Partant de ce constat, les Etats membres devraient alors s’orienter vers des négociations avec le gouvernement d’union nationale de Libye, seule entité luttant pour le contrôle du territoire reconnue par la communauté internationale. Au menu, un financement européen dans le but de former des garde-côtes libyens et soutenir les communautés locales afin d’empêcher les départs du pays vers l’Europe. “Une fois que les migrants ont quitté les eaux territoriales libyennes, les autorités européennes ou nationales ou encore les ONG les interceptant en mer sont juridiquement tenues de les rapatrier sur le territoire européen. C’est ce que les Etats membres veulent éviter” , analyse Yves Pascouau. Ainsi, la pression de certains Etats membres pour mettre en place un accord, ou du moins, une collaboration renforcée, avec la Libye quant aux flux migratoires devrait être forte, estime le chercheur.

Autre sujet des plus sensibles dans les discussions à Malte : le plan de relocalisation de 160 000 réfugiés de la Commission européenne entre Etats membres d’ici septembre prochain, approuvé par le Conseil à l’automne 2015, dont les objectifs sont encore très loin d’être atteints (moins de 10 000 relocalisations pour l’instant) et qui, selon Yves Pascouau, ne le seront pas. Etant donné les tensions entre Etats membres à ce sujet, notamment dues à l’opposition des pays du groupe de Visegrad (Hongrie, Slovaquie, République tchèque et Pologne) au plan de relocalisation, l’Europe a revu ses ambitions à la baisse. “Tout l’enjeu aujourd’hui est de continuer à relocaliser les demandeurs d’asile depuis la Grèce et l’Italie à un rythme plus important qu’il n’a été jusqu’à présent” , explique Yves Pascouau.

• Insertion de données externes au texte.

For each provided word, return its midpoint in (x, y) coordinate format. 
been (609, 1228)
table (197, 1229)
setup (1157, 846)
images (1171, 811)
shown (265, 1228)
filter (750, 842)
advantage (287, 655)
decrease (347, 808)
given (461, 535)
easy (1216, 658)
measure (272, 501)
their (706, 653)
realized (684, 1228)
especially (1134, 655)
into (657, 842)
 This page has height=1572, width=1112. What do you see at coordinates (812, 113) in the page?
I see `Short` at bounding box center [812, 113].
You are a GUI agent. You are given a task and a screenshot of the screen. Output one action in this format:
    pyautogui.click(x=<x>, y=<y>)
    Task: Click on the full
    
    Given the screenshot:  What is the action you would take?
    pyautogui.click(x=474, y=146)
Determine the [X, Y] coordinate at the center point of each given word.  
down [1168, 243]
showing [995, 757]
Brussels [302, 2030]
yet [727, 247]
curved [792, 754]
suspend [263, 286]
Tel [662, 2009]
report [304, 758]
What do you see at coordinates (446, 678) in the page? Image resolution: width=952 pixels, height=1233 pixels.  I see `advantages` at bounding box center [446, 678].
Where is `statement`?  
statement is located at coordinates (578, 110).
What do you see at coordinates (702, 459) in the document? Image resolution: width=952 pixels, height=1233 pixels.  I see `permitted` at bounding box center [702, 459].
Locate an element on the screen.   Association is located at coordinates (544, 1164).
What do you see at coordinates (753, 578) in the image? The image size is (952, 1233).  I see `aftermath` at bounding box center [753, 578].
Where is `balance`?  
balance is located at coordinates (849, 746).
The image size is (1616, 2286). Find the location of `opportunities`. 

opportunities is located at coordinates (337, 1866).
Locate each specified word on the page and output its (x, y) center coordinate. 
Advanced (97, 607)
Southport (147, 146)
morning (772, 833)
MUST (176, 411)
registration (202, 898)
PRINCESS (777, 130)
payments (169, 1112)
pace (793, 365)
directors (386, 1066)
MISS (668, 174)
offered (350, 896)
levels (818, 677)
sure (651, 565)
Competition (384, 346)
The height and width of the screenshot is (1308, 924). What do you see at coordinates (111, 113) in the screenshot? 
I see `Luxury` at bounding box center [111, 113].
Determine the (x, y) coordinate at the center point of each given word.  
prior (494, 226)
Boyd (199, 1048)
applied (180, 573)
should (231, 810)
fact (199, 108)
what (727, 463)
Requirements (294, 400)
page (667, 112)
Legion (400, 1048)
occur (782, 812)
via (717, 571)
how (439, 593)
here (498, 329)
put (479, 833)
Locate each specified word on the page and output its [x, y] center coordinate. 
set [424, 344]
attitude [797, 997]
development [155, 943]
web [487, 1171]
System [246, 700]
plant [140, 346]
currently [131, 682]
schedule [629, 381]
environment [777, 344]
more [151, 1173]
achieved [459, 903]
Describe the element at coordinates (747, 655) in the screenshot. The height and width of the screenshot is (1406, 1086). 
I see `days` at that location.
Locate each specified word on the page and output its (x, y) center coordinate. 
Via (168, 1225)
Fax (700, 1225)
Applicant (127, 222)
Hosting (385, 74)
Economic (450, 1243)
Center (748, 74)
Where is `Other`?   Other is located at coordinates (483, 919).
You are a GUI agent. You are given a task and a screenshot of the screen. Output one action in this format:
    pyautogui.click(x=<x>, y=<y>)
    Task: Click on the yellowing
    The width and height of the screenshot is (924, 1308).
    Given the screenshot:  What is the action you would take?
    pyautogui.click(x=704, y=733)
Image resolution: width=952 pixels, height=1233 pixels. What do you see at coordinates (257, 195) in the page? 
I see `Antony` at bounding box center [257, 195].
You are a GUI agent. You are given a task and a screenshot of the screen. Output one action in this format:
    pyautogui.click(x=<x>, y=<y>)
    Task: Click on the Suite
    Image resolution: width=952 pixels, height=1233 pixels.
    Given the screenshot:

Malte, un pays à la tête du Conseil directement concerné par les enjeux migratoires

Malte
, plus petit Etat membre de l’Union européenne et qui a pris la présidence tournante du Conseil pour six mois (janvier-juin 2017), est très sensible aux questions liées à l’immigration. C’est pourquoi, rien d’étonnant à ce que le pays ait placé la politique migratoire en tête des priorités de sa présidence, en plaidant notamment pour une meilleure répartition des réfugiés entre Etats membres. Malte se trouve en effet, par sa position géographique, en première ligne sur la route de la Méditerranée centrale, se situant à 290 kilomètres des côtes tunisiennes et 340 de celles de la Libye, ce qui l’a amenée à devenir une porte d’entrée pour les migrants en Europe.